(Set task)
Please report each line of the records below that contains the string "Description", copying every such line in full.

--- START The records ---

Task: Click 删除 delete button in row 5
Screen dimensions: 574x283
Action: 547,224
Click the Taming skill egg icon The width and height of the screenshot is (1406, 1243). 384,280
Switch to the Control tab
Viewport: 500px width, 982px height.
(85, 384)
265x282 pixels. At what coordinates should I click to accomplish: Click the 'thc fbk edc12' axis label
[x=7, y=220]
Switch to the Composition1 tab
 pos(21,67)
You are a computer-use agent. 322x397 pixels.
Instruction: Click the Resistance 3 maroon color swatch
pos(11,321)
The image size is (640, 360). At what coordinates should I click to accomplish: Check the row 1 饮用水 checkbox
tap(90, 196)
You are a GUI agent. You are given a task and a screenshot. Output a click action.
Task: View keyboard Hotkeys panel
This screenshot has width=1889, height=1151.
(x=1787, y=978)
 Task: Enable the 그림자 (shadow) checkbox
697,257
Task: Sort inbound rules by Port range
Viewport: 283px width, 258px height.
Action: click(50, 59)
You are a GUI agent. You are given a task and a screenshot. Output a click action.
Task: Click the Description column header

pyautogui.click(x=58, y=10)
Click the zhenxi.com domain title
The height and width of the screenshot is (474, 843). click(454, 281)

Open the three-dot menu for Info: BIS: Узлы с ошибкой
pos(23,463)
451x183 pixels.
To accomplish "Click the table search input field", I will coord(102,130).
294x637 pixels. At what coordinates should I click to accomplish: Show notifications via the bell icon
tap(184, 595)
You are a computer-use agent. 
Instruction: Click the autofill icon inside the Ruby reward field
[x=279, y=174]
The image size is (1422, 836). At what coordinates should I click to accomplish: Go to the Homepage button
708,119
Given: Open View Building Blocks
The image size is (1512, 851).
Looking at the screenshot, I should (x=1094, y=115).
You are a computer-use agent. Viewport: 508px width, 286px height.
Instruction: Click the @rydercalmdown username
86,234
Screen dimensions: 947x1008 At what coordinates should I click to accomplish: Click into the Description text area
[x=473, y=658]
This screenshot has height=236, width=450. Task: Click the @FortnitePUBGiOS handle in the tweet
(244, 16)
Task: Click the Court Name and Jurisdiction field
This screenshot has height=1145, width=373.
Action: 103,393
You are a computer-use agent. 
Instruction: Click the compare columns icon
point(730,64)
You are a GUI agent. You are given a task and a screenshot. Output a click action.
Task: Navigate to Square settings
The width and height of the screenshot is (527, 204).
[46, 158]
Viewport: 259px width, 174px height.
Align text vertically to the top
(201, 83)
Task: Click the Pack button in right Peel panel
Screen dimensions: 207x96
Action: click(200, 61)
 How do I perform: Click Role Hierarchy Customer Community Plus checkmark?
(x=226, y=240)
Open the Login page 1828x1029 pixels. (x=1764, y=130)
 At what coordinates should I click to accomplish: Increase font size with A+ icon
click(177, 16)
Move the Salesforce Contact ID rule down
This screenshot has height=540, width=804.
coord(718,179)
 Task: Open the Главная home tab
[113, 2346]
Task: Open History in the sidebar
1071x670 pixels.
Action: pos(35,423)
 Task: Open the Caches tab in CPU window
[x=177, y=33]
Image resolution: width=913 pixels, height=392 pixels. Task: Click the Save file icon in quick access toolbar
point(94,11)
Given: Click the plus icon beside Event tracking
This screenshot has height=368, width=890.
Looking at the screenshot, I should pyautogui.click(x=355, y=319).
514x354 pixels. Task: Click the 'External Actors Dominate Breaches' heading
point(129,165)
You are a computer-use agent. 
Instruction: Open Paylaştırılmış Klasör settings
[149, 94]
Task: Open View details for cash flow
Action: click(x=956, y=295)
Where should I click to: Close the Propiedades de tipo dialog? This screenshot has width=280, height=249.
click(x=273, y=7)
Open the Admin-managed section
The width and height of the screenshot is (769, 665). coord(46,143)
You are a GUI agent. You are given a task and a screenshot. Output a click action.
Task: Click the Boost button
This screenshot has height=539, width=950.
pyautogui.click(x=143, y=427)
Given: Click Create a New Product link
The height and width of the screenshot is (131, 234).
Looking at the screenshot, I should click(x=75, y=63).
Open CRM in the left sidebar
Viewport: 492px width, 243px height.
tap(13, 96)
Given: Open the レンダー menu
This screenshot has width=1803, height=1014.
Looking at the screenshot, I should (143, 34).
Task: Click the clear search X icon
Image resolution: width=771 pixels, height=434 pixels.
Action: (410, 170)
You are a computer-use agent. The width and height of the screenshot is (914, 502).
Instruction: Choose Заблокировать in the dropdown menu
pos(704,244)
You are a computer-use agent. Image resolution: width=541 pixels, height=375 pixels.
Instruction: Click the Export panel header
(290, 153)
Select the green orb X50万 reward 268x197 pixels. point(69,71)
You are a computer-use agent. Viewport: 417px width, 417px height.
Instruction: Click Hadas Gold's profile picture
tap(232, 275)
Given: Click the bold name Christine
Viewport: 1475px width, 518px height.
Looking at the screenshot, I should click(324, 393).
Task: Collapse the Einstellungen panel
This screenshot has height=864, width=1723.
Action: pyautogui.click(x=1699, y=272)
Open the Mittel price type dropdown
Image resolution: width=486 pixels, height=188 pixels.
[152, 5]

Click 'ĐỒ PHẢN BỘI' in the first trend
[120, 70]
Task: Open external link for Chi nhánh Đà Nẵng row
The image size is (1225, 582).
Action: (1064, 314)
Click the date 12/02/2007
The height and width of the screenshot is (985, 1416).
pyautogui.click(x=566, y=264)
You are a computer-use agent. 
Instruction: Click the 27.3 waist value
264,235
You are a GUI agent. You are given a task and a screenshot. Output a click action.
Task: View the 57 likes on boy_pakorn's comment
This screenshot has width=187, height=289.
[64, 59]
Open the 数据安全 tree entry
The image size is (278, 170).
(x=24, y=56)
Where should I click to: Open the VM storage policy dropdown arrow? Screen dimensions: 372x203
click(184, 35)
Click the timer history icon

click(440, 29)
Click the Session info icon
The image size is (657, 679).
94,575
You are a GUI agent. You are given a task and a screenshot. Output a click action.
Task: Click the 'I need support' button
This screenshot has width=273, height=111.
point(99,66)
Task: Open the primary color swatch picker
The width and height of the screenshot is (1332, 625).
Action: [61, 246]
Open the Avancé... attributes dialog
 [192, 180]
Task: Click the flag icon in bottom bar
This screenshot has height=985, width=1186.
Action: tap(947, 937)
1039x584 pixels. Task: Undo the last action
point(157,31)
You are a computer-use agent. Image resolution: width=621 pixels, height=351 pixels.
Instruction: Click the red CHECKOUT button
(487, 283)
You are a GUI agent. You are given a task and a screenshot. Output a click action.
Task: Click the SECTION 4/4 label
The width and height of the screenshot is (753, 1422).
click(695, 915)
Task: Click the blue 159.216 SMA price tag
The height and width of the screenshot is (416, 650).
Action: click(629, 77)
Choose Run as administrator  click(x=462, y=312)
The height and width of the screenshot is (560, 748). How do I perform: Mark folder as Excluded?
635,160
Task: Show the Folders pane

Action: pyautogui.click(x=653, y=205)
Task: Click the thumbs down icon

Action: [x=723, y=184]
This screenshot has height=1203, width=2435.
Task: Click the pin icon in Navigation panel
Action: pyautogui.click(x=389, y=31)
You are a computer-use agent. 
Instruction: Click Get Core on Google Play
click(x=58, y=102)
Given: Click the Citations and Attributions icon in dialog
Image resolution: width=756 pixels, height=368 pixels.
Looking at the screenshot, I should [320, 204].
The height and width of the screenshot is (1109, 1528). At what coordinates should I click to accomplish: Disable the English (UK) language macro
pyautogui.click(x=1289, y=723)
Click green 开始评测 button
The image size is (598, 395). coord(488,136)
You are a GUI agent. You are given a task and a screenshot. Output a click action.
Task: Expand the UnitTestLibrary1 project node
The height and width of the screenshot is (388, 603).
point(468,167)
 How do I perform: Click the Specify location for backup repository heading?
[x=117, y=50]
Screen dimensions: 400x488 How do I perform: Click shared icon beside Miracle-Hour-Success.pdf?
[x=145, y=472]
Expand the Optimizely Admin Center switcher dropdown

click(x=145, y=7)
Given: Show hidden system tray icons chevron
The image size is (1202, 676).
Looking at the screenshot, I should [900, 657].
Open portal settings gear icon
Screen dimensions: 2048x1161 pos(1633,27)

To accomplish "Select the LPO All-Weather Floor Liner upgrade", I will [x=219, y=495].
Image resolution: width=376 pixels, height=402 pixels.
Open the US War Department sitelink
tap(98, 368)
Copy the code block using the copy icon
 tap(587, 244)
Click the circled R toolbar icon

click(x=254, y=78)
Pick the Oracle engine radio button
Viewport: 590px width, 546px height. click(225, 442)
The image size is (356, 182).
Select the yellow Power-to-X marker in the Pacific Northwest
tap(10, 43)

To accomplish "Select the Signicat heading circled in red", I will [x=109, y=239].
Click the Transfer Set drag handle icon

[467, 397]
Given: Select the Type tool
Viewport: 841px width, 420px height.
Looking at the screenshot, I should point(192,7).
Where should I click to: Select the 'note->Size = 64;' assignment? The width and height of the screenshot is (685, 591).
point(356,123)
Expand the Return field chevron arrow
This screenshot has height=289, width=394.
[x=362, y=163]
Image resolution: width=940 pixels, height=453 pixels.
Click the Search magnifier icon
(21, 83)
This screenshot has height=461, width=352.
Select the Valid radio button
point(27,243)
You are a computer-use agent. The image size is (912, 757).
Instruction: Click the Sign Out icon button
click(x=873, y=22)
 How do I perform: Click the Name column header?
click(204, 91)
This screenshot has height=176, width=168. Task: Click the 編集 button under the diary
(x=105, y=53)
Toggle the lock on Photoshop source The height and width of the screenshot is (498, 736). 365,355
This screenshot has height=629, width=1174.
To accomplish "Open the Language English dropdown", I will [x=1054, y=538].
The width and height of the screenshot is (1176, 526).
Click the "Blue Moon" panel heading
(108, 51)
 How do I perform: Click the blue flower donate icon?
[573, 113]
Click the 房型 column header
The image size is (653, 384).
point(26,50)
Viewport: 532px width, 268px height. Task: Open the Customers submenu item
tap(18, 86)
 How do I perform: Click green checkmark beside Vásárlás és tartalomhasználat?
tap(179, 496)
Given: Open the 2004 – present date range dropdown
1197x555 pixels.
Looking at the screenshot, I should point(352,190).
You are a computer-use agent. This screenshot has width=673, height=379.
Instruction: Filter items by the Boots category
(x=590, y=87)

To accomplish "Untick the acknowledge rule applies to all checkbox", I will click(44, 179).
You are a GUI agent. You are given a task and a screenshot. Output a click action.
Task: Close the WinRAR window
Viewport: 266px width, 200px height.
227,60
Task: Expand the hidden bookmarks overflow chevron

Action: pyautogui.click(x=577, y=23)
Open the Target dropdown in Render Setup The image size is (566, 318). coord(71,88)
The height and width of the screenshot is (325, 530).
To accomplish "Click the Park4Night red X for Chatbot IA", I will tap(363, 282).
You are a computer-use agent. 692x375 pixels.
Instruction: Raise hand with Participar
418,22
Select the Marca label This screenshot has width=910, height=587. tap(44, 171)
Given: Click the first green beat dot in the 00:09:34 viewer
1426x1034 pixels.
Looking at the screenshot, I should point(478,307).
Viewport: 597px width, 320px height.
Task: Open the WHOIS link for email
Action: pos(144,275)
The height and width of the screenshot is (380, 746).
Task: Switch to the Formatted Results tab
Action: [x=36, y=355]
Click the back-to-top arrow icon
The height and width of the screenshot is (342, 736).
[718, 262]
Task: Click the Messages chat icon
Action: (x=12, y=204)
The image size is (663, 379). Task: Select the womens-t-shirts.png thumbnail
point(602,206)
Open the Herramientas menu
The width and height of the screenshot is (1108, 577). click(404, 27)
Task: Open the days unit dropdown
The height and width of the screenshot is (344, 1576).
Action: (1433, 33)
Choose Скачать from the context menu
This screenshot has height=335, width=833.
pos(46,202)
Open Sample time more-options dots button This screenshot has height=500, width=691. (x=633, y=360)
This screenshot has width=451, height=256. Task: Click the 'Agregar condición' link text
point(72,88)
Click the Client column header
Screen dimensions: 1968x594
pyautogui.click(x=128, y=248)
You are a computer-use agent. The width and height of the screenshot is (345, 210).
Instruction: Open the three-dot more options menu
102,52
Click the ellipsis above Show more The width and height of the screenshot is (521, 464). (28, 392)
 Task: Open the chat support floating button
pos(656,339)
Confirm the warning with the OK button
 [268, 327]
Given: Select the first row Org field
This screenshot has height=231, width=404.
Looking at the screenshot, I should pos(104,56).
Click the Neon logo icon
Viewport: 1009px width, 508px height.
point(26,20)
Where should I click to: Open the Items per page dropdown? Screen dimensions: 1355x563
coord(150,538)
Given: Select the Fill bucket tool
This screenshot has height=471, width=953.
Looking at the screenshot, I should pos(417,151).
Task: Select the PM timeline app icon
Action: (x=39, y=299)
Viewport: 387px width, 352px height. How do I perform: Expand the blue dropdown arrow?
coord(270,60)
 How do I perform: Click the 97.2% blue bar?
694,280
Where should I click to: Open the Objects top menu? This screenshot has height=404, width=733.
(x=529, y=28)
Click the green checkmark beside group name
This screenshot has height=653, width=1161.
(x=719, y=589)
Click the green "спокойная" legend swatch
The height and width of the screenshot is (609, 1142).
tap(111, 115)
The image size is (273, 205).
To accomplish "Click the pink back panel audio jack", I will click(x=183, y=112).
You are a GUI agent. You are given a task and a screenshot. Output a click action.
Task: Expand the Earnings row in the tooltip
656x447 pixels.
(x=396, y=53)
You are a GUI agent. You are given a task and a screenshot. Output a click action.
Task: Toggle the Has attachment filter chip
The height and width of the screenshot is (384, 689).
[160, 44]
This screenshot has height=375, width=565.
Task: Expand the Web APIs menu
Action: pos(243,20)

--- END The records ---

(Full answer)
Task: Click the Description column header
Screen dimensions: 947x1008 At what coordinates should I click to accomplish: Click into the Description text area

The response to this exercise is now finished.